Michelle – Restrictive interventions and public mental health services

Complaint story about restrictive interventions in a Victorian public mental health service.

Please note: this complaint story includes an instance of self-injury and restraint.

What Michelle told us

Michelle contacted the MHCC after being mechanically restrained in an emergency department (ED). This was because she had been assessed as being at risk of self-harm and of leaving the hospital. Michelle told us she was restrained by her wrists and ankles for hours and was not allowed to use a toilet, just a bedpan. She was also not reviewed by a doctor the entire time. The restraint had left her distressed and traumatised, and she was upset that staff had not sought or listened to her views about what could have prevented it.

Michelle’s rights

The Mental Health Act 2014 (the Act) protects the rights of people who are receiving mental health treatment from a public mental health service. It states that restrictive interventions (restraint and seclusion) can only be used to ‘prevent imminent and serious harm to the person or another person’ or to ‘administer treatment’ and ‘after all reasonable and less restrictive options have been tried or considered and have been found to be unsuitable’ (sections 105 & 113).  The Victorian Government shares a national commitment to the goal of eliminating restrictive interventions in mental health services.

The Act is clear that a person must immediately be released from mechanical restraint when it is no longer necessary to prevent harm or administer treatment. The Chief Psychiatrist’s guideline on restrictive interventions in designated mental health services also say that they should only be used as a last resort, and can cause serious trauma and injuries.

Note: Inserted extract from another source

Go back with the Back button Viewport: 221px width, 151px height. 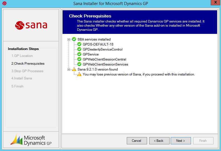[x=159, y=141]

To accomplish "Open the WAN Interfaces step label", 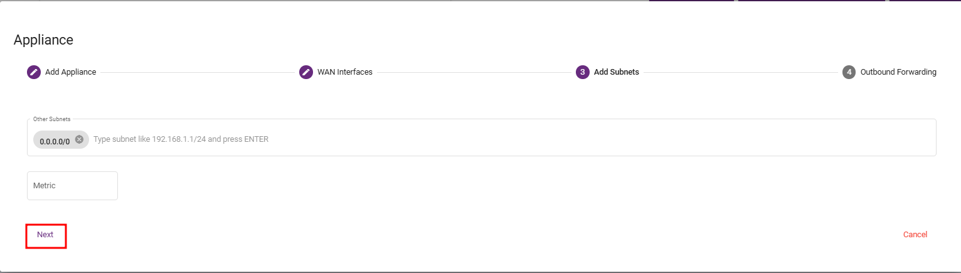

In addition, the mental health principles of the Act relevant to Michelle’s complaint say:

a) Provide least restrictive treatment

Persons receiving mental health services should be provided assessment and treatment in the least restrictive way possible with voluntary assessment and treatment preferred.

b) Promote recovery

Persons receiving mental health services should be provided those services with the aim of bringing about the best possible therapeutic outcomes and promoting recovery and full participation in community life.

c) Ensure supported decision making

Persons receiving mental health services should be involved in all decisions about their assessment, treatment and recovery and be supported to make, or participate in, those decisions, and their views and preferences should be respected.

e) Promote rights, dignity and autonomy

Persons receiving mental health services should have their rights, dignity and autonomy respected and promoted.

These principles and requirements of the Act need to be interpreted along with section 10 of the Charter of Human Rights and Responsibilities Act 2006 (Vic). This says people cannot be treated or punished in a cruel, inhuman or degrading way.

What we did

Michelle’s experiences of mechanical restraint raised serious questions for the MHCC about the ED’s practices and whether there had been breaches of the Act and the Charter. The MHCC asked the service to provide a response to these issues as well as copies of Michelle’s clinical records.

In it’s response the service acknowledged that, in Michelle’s case, the requirements around mechanical restraint had not been met. The clinical records showed that there had not been regular reviews with Michelle to consider other ways of responding to her needs. The service said it would make improvements to prevent similar incidents occurring in EDs, such as training staff on ways of reducing restrictive interventions. They also made a legal undertaking to the MHCC to take the agreed action. Undertakings are an important regulatory tool to promote compliance with the Act. They mean the MHCC can formally follow up the service and issue a compliance notice if the action is not taken. 

In addition, the MHCC facilitated a meeting between Michelle and the service. This gave her the opportunity to communicate her experience to senior staff, including the Clinical Director. Michelle was pleased that the Clinical Director apologised without reservation for her experience. It was further agreed at the meeting that:

  • the Manager of the ED would provide Michelle’s feedback to the staff referred to in the complaint
  • the service would develop a Care Plan for all of the service’s EDs, with Michelle’s input
  • Michelle would make an educational video for ED staff about the impacts of restrictive interventions and how to prevent them after the meeting

The MHCC followed up with the service to confirm that all actions had been completed.


Michelle told us later that she found working with the service to develop the ED Care Plan and educational video very positive. She said the service’s acknowledgement of her experiences, the actions they had taken and the apology she had received were very important to her. Michelle felt that her relationship with the service has become a productive and therapeutic one and enabled her to feel supported in her recovery.

On this basis, the MHCC closed the complaint. However, we continued to monitor the outcomes of the service improvement actions. We also provided a copy of the undertaking to the Secretary of the DHHS and the Chief Psychiatrist and made a number of systemic recommendations to them about the use of mechanical restraint in EDs.

Please note: names and some details in this complaint story have been omitted to protect the identity of those involved.